Open AccessCrystallization and preliminary X‐ray crystallographic analysis of PhoK, an extracellular alkaline phosphatase from Sphingomonas sp. BSAR‐1
Author(s) -
Nilgiriwala Kayzad S.,
Bihani Subhash C.,
Das Amit,
Prashar Vishal,
Kumar Mukesh,
Ferrer JeanLuc,
Apte Shree Kumar,
Hosur M. V.
Publication year - 2009
Publication title -
acta crystallographica section f
Language(s) - English
Resource type - Journals
ISSN - 1744-3091
DOI - 10.1107/s1744309109031133
Subject(s) - alkaline phosphatase , crystallization , phosphatase , enzyme , extracellular , resolution (logic) , recombinant dna , chemistry , strain (injury) , biology , crystallography , biochemistry , anatomy , gene , organic chemistry , computer science , artificial intelligence
Alkaline phosphatases (APs) are widely distributed from microbes to humans and are involved in several important biological processes such as phosphate nutrition, signal transduction and pathogenesis.
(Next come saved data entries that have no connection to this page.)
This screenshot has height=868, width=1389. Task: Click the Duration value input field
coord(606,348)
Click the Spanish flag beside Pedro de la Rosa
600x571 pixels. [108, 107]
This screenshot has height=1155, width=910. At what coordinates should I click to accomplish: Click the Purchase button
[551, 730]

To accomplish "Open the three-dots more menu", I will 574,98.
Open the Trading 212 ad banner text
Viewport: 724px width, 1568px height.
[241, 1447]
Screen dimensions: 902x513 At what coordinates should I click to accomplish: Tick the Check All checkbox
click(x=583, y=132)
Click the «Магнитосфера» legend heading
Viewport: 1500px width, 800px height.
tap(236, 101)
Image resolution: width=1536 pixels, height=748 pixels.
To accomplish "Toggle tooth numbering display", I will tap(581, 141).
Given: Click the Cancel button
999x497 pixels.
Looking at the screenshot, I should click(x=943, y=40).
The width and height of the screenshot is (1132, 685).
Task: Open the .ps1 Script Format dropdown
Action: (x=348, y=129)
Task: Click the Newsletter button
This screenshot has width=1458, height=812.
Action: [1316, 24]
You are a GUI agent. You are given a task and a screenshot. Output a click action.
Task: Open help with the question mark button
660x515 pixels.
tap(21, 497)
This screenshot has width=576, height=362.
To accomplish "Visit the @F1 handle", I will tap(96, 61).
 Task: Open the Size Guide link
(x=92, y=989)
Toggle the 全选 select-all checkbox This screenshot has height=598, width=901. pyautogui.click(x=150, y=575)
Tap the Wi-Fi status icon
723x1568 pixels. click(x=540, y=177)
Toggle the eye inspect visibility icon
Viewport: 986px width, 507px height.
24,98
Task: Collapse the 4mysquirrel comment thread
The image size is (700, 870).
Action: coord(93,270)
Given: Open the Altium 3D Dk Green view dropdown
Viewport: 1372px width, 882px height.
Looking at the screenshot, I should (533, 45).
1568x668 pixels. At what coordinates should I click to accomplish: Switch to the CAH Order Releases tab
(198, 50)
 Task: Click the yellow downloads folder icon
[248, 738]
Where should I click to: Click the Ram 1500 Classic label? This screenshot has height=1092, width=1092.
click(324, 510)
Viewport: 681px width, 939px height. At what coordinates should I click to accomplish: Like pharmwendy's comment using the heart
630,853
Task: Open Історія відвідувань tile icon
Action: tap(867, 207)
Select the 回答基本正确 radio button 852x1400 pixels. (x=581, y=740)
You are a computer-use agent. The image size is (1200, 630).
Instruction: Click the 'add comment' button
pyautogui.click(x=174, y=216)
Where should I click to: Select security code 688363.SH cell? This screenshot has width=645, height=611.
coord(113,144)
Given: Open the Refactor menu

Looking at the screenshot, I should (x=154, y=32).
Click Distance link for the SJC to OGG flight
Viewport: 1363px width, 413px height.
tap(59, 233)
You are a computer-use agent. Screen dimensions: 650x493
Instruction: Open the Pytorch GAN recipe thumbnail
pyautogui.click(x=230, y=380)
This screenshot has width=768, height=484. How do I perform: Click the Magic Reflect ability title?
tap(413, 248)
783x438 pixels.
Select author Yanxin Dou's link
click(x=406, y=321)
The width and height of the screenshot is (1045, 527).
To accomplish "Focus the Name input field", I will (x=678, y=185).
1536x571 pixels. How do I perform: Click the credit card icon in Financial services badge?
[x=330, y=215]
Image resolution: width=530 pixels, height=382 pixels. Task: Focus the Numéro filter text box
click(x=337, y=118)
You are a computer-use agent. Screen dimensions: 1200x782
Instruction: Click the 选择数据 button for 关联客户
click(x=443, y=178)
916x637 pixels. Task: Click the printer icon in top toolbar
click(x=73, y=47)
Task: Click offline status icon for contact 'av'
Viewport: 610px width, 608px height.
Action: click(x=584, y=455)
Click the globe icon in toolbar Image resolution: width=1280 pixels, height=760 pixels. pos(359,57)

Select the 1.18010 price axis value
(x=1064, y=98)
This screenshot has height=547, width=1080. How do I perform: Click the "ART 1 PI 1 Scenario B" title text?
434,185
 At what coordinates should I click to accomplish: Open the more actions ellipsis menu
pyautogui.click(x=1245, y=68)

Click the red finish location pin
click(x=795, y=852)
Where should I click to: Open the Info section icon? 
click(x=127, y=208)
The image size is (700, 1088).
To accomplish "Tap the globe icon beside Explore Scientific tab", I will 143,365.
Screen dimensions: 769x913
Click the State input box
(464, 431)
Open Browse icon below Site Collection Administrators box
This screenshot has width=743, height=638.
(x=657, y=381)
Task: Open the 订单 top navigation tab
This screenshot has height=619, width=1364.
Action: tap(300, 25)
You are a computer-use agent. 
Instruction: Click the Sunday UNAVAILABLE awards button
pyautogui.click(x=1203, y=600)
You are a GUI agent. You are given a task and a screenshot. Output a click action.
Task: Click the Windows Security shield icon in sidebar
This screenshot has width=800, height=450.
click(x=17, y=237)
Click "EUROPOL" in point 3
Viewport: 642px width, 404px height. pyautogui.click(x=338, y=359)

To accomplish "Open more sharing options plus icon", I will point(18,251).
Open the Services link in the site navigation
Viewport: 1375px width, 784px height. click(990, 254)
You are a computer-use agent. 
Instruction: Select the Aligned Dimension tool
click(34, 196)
Alkaline phosphatases are also useful in various industrial applications and in recombinant DNA technology. A new AP enzyme from Sphingomonas sp. strain BSAR‐1, termed PhoK, has been shown to be useful in uranium bioprecipitation. PhoK was expressed, purified and crystallized. The crystals belonged to space group P 4 3 2 1 2 or P 4 1 2 1 2, with unit‐cell parameters a = b = 87.37, c = 168.16 Å, and contained one enzyme molecule in the asymmetric unit. Native diffraction data have been collected to 1.95 Å resolution at the ESRF.